----- Supplied data -----

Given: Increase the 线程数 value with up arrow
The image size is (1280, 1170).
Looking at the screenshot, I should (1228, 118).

-----
----- Supplied data -----

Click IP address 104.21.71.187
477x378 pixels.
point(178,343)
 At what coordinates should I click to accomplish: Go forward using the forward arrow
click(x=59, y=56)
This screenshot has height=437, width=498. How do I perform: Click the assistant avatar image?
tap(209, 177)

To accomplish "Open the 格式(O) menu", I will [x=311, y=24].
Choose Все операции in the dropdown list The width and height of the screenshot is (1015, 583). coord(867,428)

-----
----- Supplied data -----

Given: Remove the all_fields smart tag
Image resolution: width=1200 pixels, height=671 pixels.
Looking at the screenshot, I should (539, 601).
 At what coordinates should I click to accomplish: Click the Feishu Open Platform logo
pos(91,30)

-----

:: What you will do ::
With "Given" as the string to look for, count the matching lines above and give the number by itself.

:: Exercise result ::
2